— BEGIN Text passage —
Although tar is the most common archiver on Linux systems, there are two other important systems called dump/restore and cpio that you should be aware of. The following sections provide an overview of the most important archiver operations, but they do not go into very much detail.
The dump/restore system is a throwback to the older days of Unix. Unlike most other archivers, the dump program looks at the internal structure of a filesystem, and therefore it only supports certain filesystem types. On Linux, this list currently includes only the ext2 and ext3 filesystems, and this is unlikely to change, because there is little interest in porting the system to the myriad other filesystems. This inflexibility makes dump/restore a somewhat unattractive backup solution. Still, some people prefer dump (probably because they're too old to learn new tricks, or perhaps that they don't like their backup program to change the access times on their files), so you may be stuck with reading one of these archives.
The dump command to back up an entire directory looks like this:
dump -0 -f archive directory
You can use a tape device as archive if you like, or if your tape device is in the TAPE environment variable, you can omit -f archive entirely.
The -0 option forces a full (level 0) backup. If you actually intend to use dump to do regular backups, add a -u option to make dump write date information to /usr/etc/dumpdates. With this file and option in place, you can specify backup levels other than 0 (for example, a level 5 with -5).
— END Text passage —
— BEGIN Extracted information —
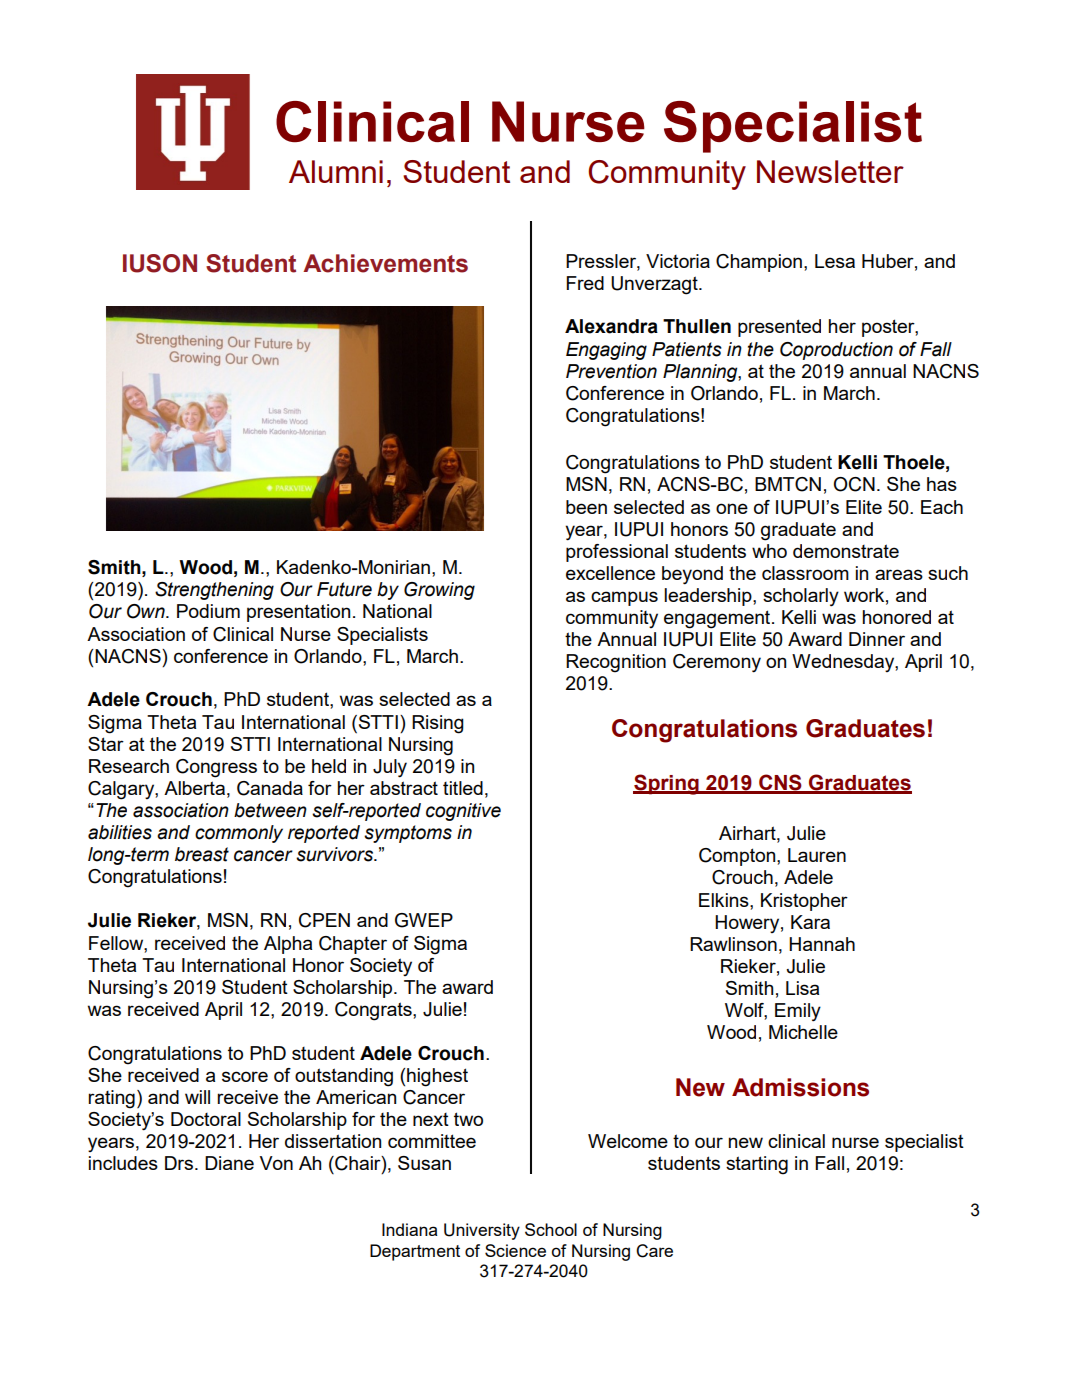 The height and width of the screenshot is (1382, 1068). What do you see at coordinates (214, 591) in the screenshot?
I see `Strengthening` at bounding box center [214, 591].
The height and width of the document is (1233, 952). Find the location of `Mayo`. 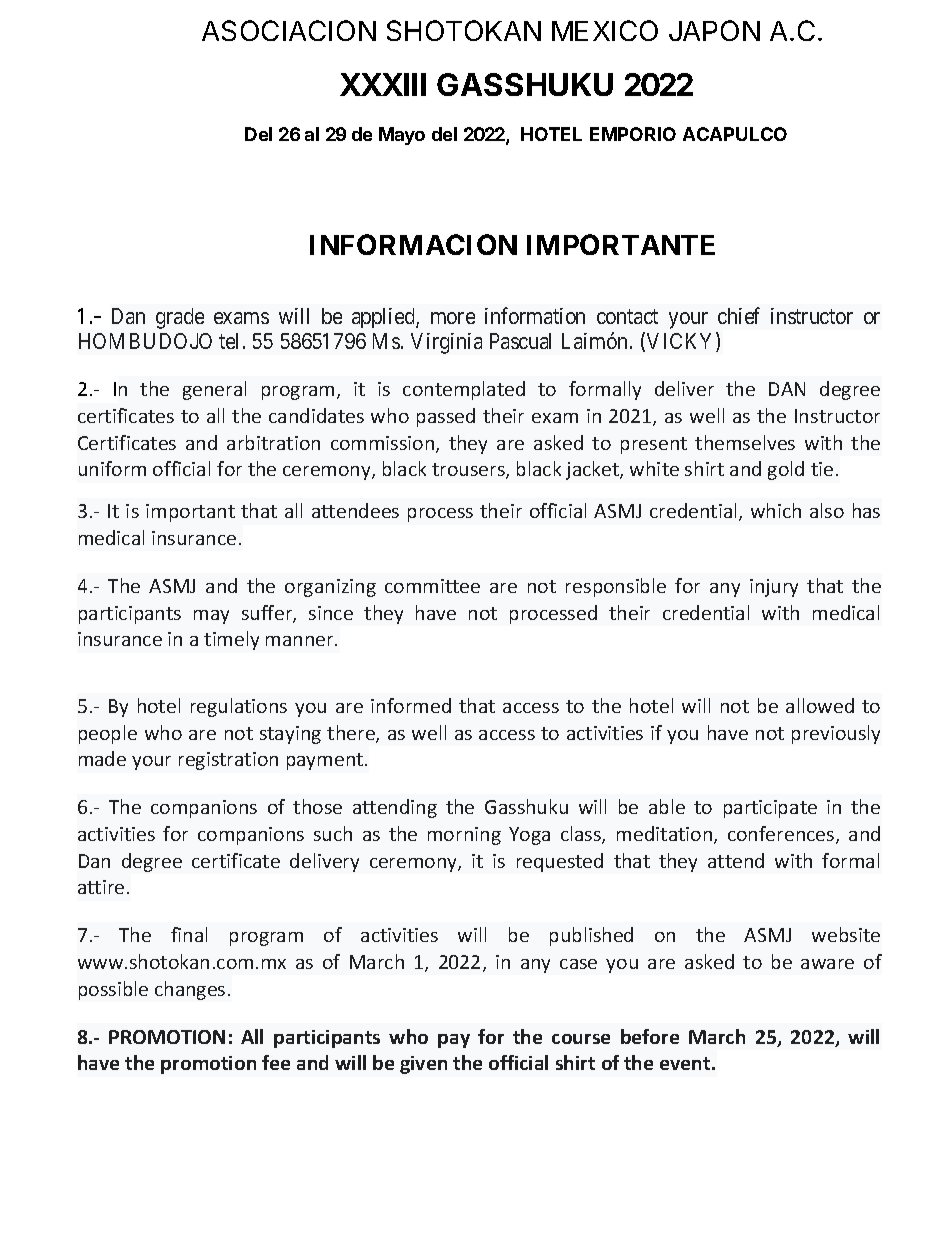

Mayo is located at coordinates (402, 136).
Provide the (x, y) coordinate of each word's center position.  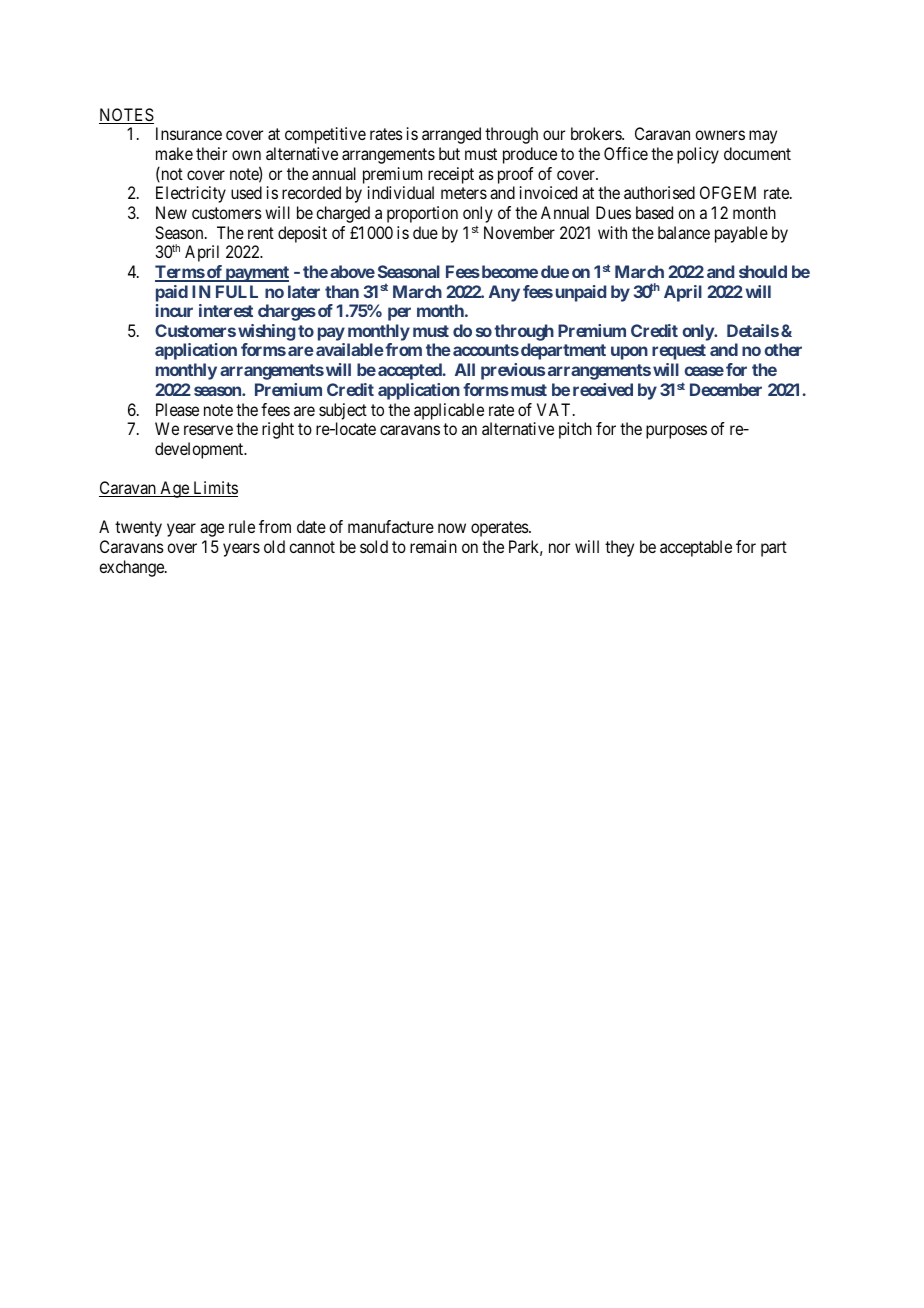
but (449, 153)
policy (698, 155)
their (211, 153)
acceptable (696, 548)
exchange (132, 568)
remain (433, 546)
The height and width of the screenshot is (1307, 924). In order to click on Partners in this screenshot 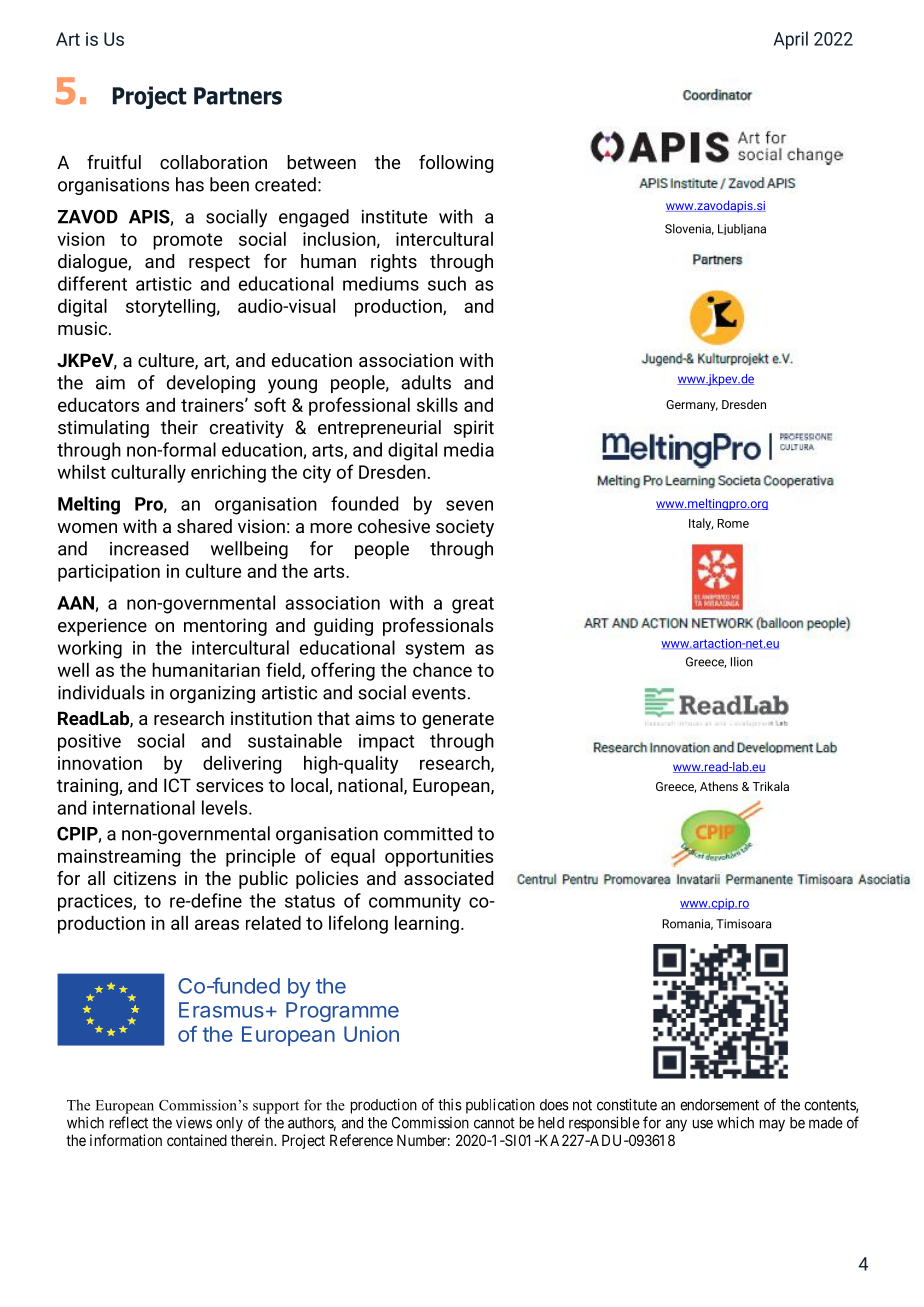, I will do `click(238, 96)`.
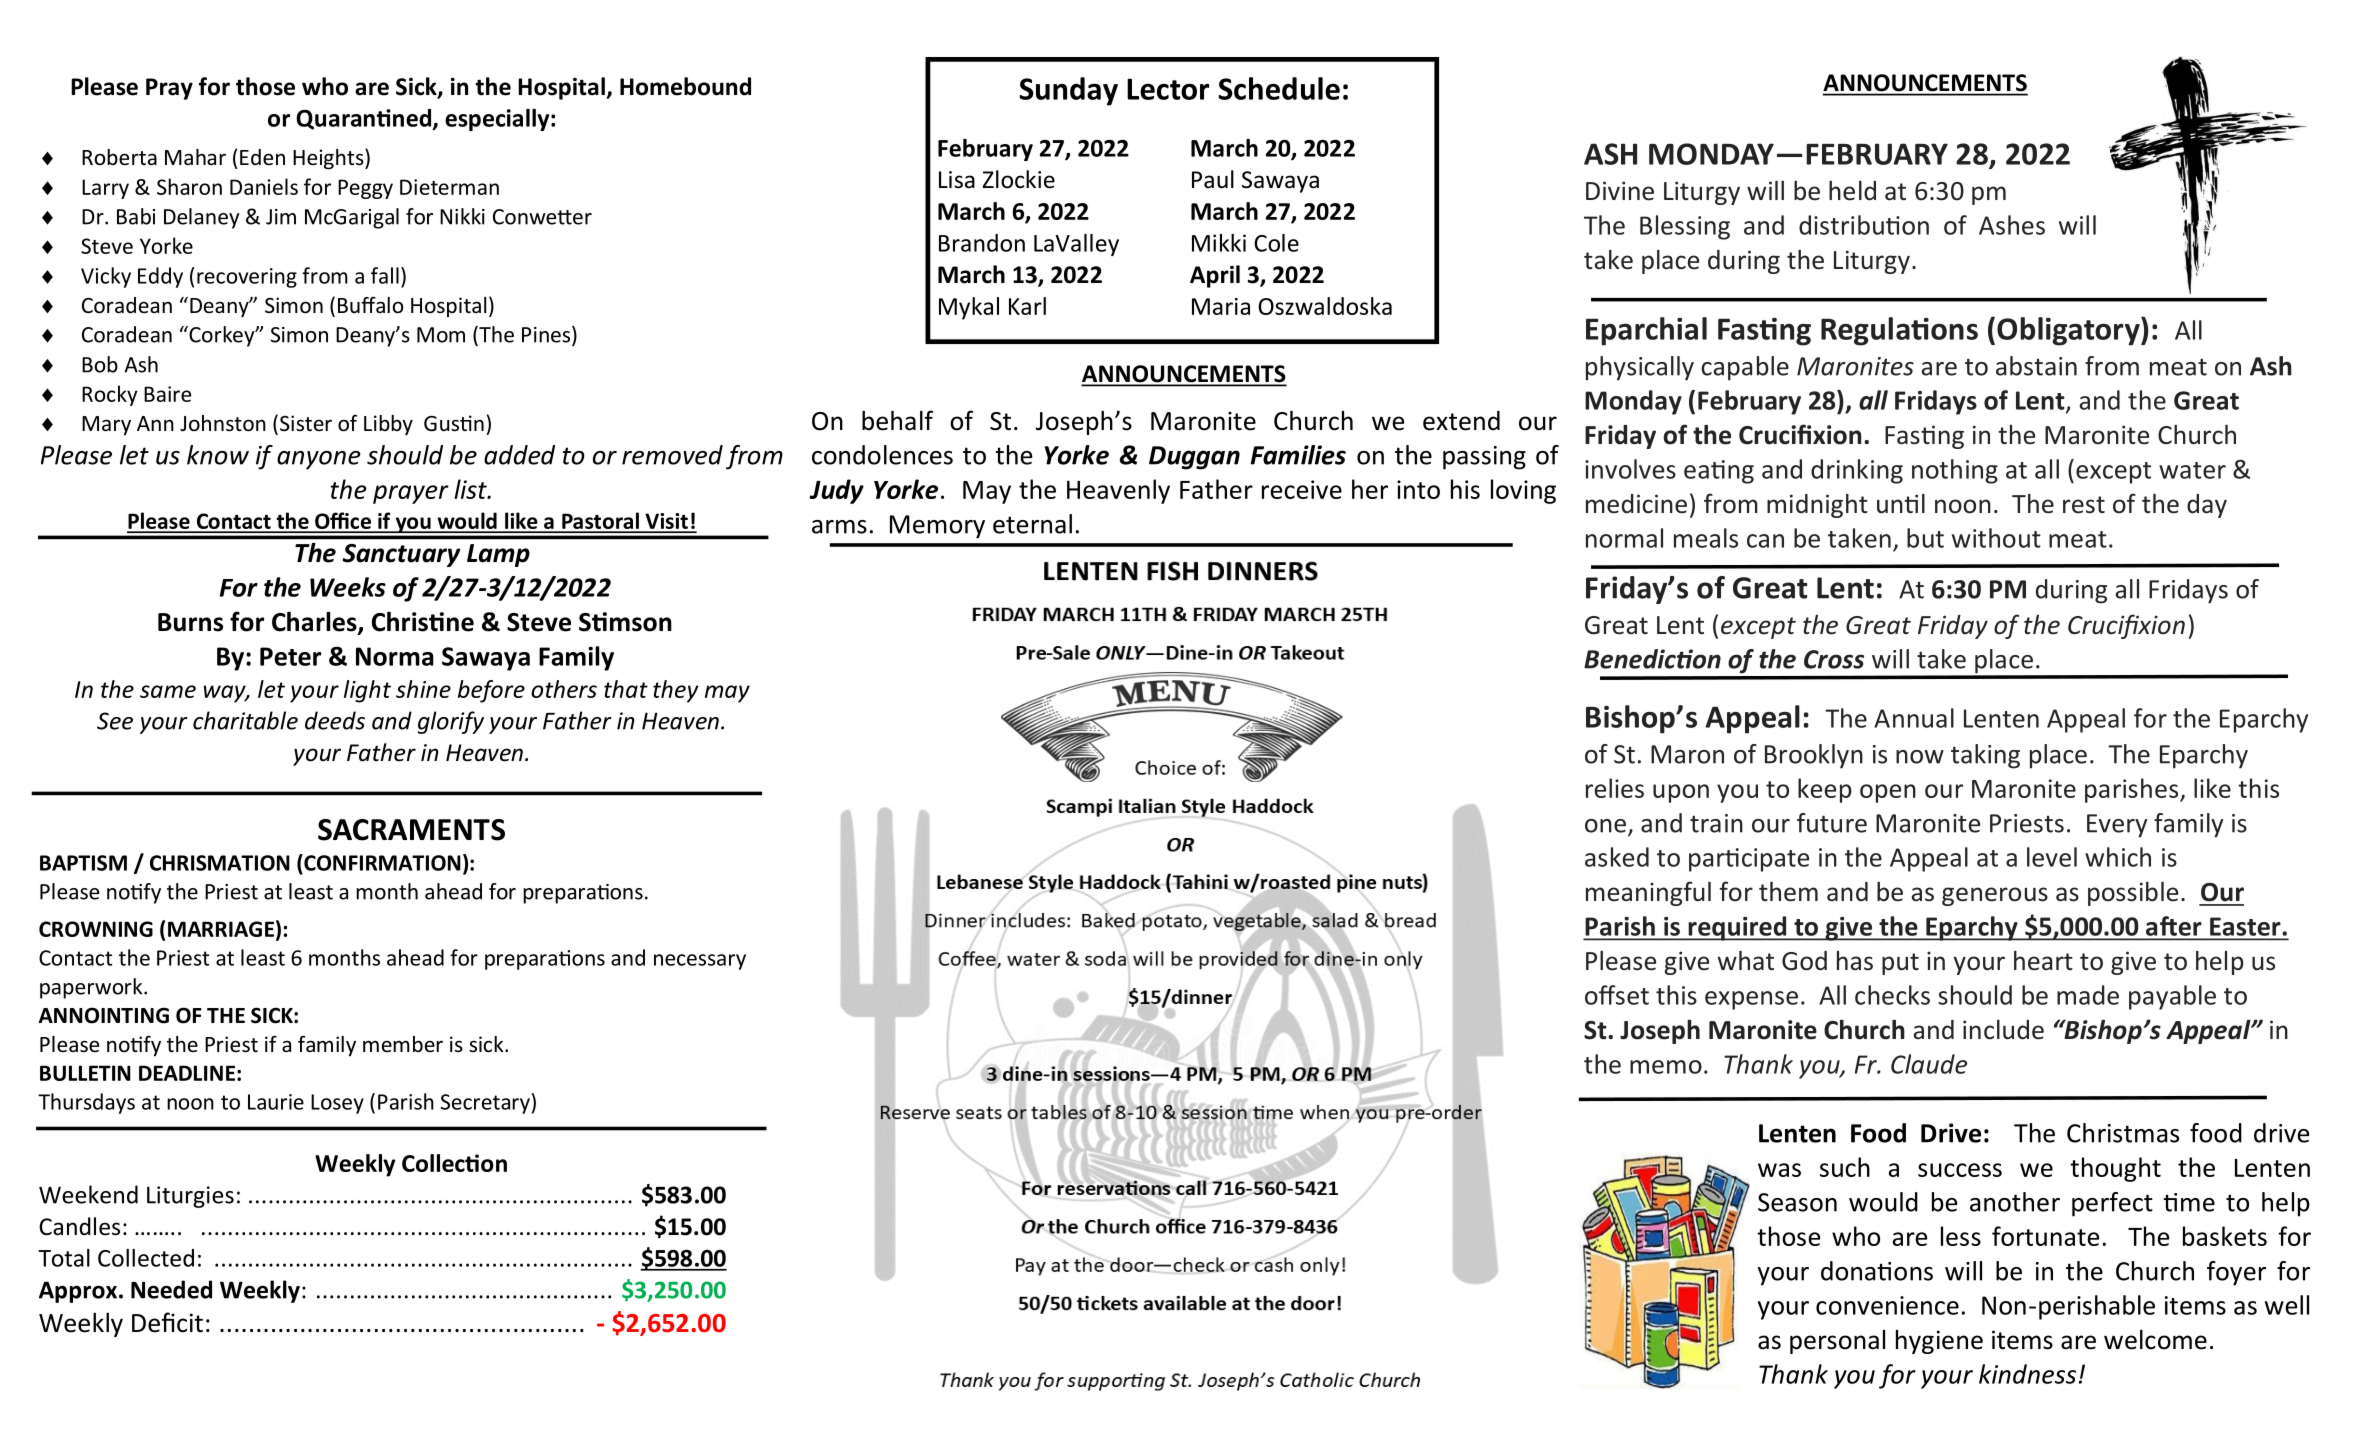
— END Extracted information —
> _What is expected_
Continue the passage on the dump/restore and cpio archivers from where it stops.

> _Task response_
When using -u, you must dump the entire filesystem — that is, the directory parameter must be the mount point or the disk device (for example, /dev/hda4).
The restore program extracts files and directories from an archive created with dump. If you're only looking for one or a few files, you need to run restore in interactive mode, so follow this procedure:
Run the following command, where archive is the archive (this can be a tape drive):
restore iavf archive
Wait until restore has read the filesystem index from the archive and prints a restore > prompt.
Use the cd and ls commands until you find a file or directory that you want to restore from the archive.
Add the file or directory to the extraction list with the add command (add as many files and directories as you like):
Type extract to begin the extraction.
After extraction, restore asks this question:
set owner/mode for '.'? [yn]
If you want to set the current directory's permissions and owner to the same as the root directory in the archive, answer y. This is nearly always a bad choice for an interactive restore, so answer n if you have any doubt. It's not hard to fix this if you do make a mistake, though.
The root directory in the archive corresponds to the originating filesystem's mount point. Let's say that you dump a partition mounted at /home. None of the paths in the archive would contain /home — that is, /home/user would show up as /user in the archive.
To forgo interactive mode and restore everything (and set the permissions for the current directory), use the rvf options:
restore rvf archive
Linux administrators rarely use cpio (or its newer, more capable cousin named afio) for backups or other tasks, but you should still have an idea of how this program works so that you can create, test, and extract archives.
cpio has three modes:
Create, or "copy-out," mode (activated with -o) takes a file list from the standard input, creates an archive from a matching directory hierarchy, and sends the result to standard output or a file.
Extract, or "copy-in," mode (activated with -i) tests and extracts files from an archive.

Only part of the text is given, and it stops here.